*INFORMATION SUPPLIED*.
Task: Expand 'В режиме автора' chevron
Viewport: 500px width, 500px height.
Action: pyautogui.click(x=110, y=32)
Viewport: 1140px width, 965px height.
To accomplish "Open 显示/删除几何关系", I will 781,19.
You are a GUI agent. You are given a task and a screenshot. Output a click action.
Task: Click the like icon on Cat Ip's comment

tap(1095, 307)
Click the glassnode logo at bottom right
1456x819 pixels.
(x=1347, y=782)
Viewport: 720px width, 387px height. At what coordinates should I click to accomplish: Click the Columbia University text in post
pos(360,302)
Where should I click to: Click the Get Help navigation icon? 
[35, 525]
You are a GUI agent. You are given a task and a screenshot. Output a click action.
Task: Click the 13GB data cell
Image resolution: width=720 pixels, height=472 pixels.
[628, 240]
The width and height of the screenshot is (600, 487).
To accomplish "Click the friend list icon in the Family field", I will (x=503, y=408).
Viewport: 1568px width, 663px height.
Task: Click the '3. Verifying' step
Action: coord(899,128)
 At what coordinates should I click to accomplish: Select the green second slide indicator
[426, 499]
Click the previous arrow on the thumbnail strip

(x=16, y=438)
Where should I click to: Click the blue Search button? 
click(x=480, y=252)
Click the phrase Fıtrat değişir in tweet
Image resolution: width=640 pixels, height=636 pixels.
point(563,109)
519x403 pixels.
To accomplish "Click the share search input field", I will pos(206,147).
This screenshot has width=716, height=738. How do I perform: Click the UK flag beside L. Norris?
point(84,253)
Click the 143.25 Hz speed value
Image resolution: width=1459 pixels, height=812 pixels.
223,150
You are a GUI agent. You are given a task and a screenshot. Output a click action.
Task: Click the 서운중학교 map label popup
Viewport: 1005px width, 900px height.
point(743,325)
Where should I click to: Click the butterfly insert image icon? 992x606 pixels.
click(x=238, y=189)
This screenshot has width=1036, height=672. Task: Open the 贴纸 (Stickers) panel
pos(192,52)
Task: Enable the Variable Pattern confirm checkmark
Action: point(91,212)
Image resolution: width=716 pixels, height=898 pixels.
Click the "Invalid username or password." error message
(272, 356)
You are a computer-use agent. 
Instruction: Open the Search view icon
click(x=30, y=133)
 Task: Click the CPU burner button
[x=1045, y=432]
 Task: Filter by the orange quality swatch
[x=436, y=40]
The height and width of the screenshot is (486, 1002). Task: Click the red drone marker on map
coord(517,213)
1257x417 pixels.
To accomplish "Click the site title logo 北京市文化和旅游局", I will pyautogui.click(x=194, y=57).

*INSTRUCTIONS FOR THE TASK*. Every line above is to be transcribed exactly, with nothing missed.

*SOLUTION BELOW*.
Task: Expand 'В режиме автора' chevron
Viewport: 500px width, 500px height.
Action: pyautogui.click(x=110, y=32)
Viewport: 1140px width, 965px height.
To accomplish "Open 显示/删除几何关系", I will 781,19.
You are a GUI agent. You are given a task and a screenshot. Output a click action.
Task: Click the like icon on Cat Ip's comment

tap(1095, 307)
Click the glassnode logo at bottom right
1456x819 pixels.
(x=1347, y=782)
Viewport: 720px width, 387px height. At what coordinates should I click to accomplish: Click the Columbia University text in post
pos(360,302)
Where should I click to: Click the Get Help navigation icon? 
[35, 525]
You are a GUI agent. You are given a task and a screenshot. Output a click action.
Task: Click the 13GB data cell
Image resolution: width=720 pixels, height=472 pixels.
[628, 240]
The width and height of the screenshot is (600, 487).
To accomplish "Click the friend list icon in the Family field", I will (x=503, y=408).
Viewport: 1568px width, 663px height.
Task: Click the '3. Verifying' step
Action: coord(899,128)
 At what coordinates should I click to accomplish: Select the green second slide indicator
[426, 499]
Click the previous arrow on the thumbnail strip

(x=16, y=438)
Where should I click to: Click the blue Search button? 
click(x=480, y=252)
Click the phrase Fıtrat değişir in tweet
Image resolution: width=640 pixels, height=636 pixels.
point(563,109)
519x403 pixels.
To accomplish "Click the share search input field", I will pos(206,147).
This screenshot has width=716, height=738. How do I perform: Click the UK flag beside L. Norris?
point(84,253)
Click the 143.25 Hz speed value
Image resolution: width=1459 pixels, height=812 pixels.
223,150
You are a GUI agent. You are given a task and a screenshot. Output a click action.
Task: Click the 서운중학교 map label popup
Viewport: 1005px width, 900px height.
point(743,325)
Where should I click to: Click the butterfly insert image icon? 992x606 pixels.
click(x=238, y=189)
This screenshot has width=1036, height=672. Task: Open the 贴纸 (Stickers) panel
pos(192,52)
Task: Enable the Variable Pattern confirm checkmark
Action: point(91,212)
Image resolution: width=716 pixels, height=898 pixels.
Click the "Invalid username or password." error message
(272, 356)
You are a computer-use agent. 
Instruction: Open the Search view icon
click(x=30, y=133)
 Task: Click the CPU burner button
[x=1045, y=432]
 Task: Filter by the orange quality swatch
[x=436, y=40]
The height and width of the screenshot is (486, 1002). Task: Click the red drone marker on map
coord(517,213)
1257x417 pixels.
To accomplish "Click the site title logo 北京市文化和旅游局", I will pyautogui.click(x=194, y=57).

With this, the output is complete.